Pages 169-170, transcribed by Carolyn Ward from History of Allen and Woodson Counties, Kansas: embellished with portraits of well known people of these counties, with biographies of our representative citizens, cuts of public buildings and a map of each county / Edited and Compiled by L. Wallace Duncan and Chas. F. Scott. Iola Registers, Printers and Binders, Iola, Kan.: 1901; 894 p., [36] leaves of plates: ill., ports.; includes index.



 

  WOODSON COUNTIES, KANSAS. 169 cont'd

WILLIAM J. EVANS.

WILLIAM J. EVANS was reared and educated in Carlyle and Geneva, Kansas. He was eighteen years of age when he came to Iola and he worked at odds and ends, hauling coal among the rest, till he entered the

170 HISTORY OF ALLEN AND  

drug house of R. B. Stevenson as a clerk. When the Missouri Pacific railroad was building through Iola he had a place on the engineering force for a time. After this he was in Topeka, Kansas, occupying a position as a drug clerk for some months and upon his return to Iola in 1882 bought the drug business of Richards, Lakin and Ireland, a prominent firm twenty years ago. In 1883 in company with William Goodhue he purchased the drug stock of R. B. Stevenson and has since made drugs, books, stationary and paints his business. Upon the retirement of Mr. Goodhue the firm became W. J. Evans and remained so till the partnership of William J. and Tell Evans was entered into in 1892. This stand has always enjoyed a prosperous business. It has been the popular corner since the day Stevenson opened his paper stand, and later his little drug store, and its magnitude and importance has increased with the demands of a metropolitan city. The firm of Evans Brothers is nothing if not progressive and public spirited. They get all that their legitimate business will earn but they do not keep all they get. Their liberality toward worthy charities and mentorions enterprises is well known and the money that they thus dispose of annually is in liberal proportion to their net incomes.

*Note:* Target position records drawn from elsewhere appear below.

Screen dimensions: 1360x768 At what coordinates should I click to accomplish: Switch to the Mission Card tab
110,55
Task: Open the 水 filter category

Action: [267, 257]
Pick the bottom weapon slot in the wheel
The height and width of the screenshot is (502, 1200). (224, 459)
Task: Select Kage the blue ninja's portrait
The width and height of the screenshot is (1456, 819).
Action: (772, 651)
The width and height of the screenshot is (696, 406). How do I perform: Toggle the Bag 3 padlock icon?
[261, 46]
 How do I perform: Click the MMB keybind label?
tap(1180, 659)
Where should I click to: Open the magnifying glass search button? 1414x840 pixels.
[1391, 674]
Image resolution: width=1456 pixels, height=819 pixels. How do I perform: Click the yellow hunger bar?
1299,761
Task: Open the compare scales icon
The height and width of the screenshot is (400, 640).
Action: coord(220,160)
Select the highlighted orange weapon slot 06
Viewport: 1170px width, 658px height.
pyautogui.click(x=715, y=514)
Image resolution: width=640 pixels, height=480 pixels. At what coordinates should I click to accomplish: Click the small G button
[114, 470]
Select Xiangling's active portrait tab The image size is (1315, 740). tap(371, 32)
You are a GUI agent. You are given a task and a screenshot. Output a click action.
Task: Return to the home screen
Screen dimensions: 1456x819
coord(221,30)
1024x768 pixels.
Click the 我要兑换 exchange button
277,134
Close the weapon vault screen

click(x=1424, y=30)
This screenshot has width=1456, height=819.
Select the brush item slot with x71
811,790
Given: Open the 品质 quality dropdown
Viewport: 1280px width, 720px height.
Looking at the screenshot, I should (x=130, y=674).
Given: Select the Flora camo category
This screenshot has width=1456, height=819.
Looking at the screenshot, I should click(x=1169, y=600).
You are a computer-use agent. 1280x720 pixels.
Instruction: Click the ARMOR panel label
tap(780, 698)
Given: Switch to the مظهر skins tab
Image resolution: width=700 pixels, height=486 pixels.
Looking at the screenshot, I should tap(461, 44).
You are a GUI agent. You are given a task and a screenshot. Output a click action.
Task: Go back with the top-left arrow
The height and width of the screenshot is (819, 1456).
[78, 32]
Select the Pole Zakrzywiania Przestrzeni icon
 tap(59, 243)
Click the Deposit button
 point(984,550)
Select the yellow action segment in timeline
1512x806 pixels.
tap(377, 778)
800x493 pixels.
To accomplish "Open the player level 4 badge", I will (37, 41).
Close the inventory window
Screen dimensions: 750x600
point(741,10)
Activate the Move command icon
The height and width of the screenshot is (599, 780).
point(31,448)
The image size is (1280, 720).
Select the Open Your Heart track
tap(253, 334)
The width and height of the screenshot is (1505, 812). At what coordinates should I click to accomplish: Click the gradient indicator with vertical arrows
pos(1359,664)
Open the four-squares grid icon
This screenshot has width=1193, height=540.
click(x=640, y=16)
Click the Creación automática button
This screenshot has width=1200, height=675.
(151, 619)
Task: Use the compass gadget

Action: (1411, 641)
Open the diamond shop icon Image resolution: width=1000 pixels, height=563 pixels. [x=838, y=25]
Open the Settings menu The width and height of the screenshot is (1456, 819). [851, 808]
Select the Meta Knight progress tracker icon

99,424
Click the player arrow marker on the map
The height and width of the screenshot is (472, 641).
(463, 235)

Mr. Evans has been a member of the State Pharmaceutical Association for near a dozen years, has been active on some of the committee work and in 1896 was elected president of the Association, serving the usual term of one year.

In politics there never was a time when the Evans' were not on the side of patriotism and the flag. Whigs predominated in the household in the days of Webster and Clay and Scott but with Fremont they became Republicans and have remained so through all the history of that party.

William J. Evans was married in Iola January 26, 1888, to Jessie, a daughter of William Buchanan.

Mr. Evans is a Mason, a Knight of Pythias and a Workman.

The foregoing brief record and the more extended sketch of J. M. Evans, previously given, is the story of lives well and honorably spent. It covers the period of Allen county's development and testifies to the part which one of its pioneer families took in that development. It is fortunate that the facts of genealogy herein contained have been so well preserved to us and that the brief reference to the first settlement of our county is thus vividly portrayed. The student of our times in the future, will gain information and find much to satisfy in the perusal of the lives of our worthy pioneers.